**本文抜粋:**
....
2 被告代表者が原告に勤務していた当時の勤務実態について

(一) 被告代表者は、アルバイト情報紙に掲載された求人広告に応募し、平成二年六月末ころから同年一二月初めころまで原告にアルバイトとして勤務し、レンジフード用フィルターの訪問販売に従事していた。

(二) 当時原告本社の従業員は約二〇名であり、営業部一五ないし一八名(ただし変動が多い。)、営業推進部二名、業務部一名という編成であった。

このうち、営業部は、フィルターを戸別訪問で販売する。

また、マンションでは、約九〇パーセントの世帯が入居当初から、ガラス繊維素材のレンジフード用フィルターの業者との間で長期にわたり商品の供給を受けることを約するものであり、その管理委託業務を管理人がしているが、原告の営業推進部は、右のようなマンションの管理人を歴訪して、原告の販売するポリエステル素材のレンジフード用フィルターを売り込む担当部である。
....
**エントリー一覧:**
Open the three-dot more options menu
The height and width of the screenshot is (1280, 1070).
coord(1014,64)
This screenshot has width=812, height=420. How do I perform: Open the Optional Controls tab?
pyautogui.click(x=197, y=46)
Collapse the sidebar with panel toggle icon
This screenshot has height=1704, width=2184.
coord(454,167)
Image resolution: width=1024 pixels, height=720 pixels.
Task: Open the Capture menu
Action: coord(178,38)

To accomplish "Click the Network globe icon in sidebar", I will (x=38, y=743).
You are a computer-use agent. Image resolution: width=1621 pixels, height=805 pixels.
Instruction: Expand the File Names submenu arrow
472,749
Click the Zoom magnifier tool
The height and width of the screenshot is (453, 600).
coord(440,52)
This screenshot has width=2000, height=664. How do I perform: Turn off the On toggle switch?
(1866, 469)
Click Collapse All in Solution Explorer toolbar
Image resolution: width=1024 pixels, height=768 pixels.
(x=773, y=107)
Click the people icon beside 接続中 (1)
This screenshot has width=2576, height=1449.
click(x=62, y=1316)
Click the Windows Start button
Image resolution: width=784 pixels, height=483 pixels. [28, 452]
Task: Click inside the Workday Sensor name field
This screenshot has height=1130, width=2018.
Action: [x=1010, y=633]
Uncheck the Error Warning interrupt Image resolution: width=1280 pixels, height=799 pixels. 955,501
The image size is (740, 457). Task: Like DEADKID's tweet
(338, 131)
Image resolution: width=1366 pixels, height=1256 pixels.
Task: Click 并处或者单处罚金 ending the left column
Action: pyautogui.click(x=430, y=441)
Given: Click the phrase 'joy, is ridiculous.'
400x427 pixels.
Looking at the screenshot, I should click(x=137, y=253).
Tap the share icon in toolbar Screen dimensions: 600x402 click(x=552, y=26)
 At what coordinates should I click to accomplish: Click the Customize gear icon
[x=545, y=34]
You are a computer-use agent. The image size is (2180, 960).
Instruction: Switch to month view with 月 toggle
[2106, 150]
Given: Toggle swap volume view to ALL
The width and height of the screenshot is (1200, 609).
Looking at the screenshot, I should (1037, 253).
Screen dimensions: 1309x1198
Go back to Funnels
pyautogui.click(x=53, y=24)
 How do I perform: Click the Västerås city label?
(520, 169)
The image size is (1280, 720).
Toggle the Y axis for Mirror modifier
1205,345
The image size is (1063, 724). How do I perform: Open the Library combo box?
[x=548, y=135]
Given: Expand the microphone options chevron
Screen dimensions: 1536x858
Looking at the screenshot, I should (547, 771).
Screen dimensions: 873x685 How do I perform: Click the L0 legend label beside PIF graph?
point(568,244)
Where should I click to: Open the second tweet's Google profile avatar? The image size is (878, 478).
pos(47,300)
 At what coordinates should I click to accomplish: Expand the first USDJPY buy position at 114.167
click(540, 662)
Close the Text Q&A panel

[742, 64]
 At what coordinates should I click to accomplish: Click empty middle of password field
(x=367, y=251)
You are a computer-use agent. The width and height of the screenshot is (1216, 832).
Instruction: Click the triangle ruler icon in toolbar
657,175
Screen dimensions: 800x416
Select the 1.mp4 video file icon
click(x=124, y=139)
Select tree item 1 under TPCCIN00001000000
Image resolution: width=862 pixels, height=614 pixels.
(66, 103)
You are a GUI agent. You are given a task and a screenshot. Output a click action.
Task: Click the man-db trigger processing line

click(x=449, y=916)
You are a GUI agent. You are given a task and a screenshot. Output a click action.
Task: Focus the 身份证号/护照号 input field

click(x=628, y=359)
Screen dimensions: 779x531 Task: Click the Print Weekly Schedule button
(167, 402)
....
**練習問題:**
• 1. 本文によると、被告代表者は原告でアルバイトとして何の訪問販売に従事していましたか。
• 2. エントリーの先頭から「Uncheck the Error」を含む行までのすべての行を、「番号」と「内容」の2列からなるMarkdownの表として示してください。空行は含めないでください。
エントリーは本文とは関係がありません。

**解答:**
• 1. レンジフード用フィルターの訪問販売です。

• 2.
| 番号 | 内容 |
|---|---|
| 1 | Open the three-dot more options menu |
| 2 | The height and width of the screenshot is (1280, 1070). |
| 3 | coord(1014,64) |
| 4 | This screenshot has width=812, height=420. How do I perform: Open the Optional Controls tab? |
| 5 | pyautogui.click(x=197, y=46) |
| 6 | Collapse the sidebar with panel toggle icon |
| 7 | This screenshot has height=1704, width=2184. |
| 8 | coord(454,167) |
| 9 | Image resolution: width=1024 pixels, height=720 pixels. |
| 10 | Task: Open the Capture menu |
| 11 | Action: coord(178,38) |
| 12 | To accomplish "Click the Network globe icon in sidebar", I will (x=38, y=743). |
| 13 | You are a computer-use agent. Image resolution: width=1621 pixels, height=805 pixels. |
| 14 | Instruction: Expand the File Names submenu arrow |
| 15 | 472,749 |
| 16 | Click the Zoom magnifier tool |
| 17 | The height and width of the screenshot is (453, 600). |
| 18 | coord(440,52) |
| 19 | This screenshot has width=2000, height=664. How do I perform: Turn off the On toggle switch? |
| 20 | (1866, 469) |
| 21 | Click Collapse All in Solution Explorer toolbar |
| 22 | Image resolution: width=1024 pixels, height=768 pixels. |
| 23 | (x=773, y=107) |
| 24 | Click the people icon beside 接続中 (1) |
| 25 | This screenshot has width=2576, height=1449. |
| 26 | click(x=62, y=1316) |
| 27 | Click the Windows Start button |
| 28 | Image resolution: width=784 pixels, height=483 pixels. [28, 452] |
| 29 | Task: Click inside the Workday Sensor name field |
| 30 | This screenshot has height=1130, width=2018. |
| 31 | Action: [x=1010, y=633] |
| 32 | Uncheck the Error Warning interrupt Image resolution: width=1280 pixels, height=799 pixels. 955,501 |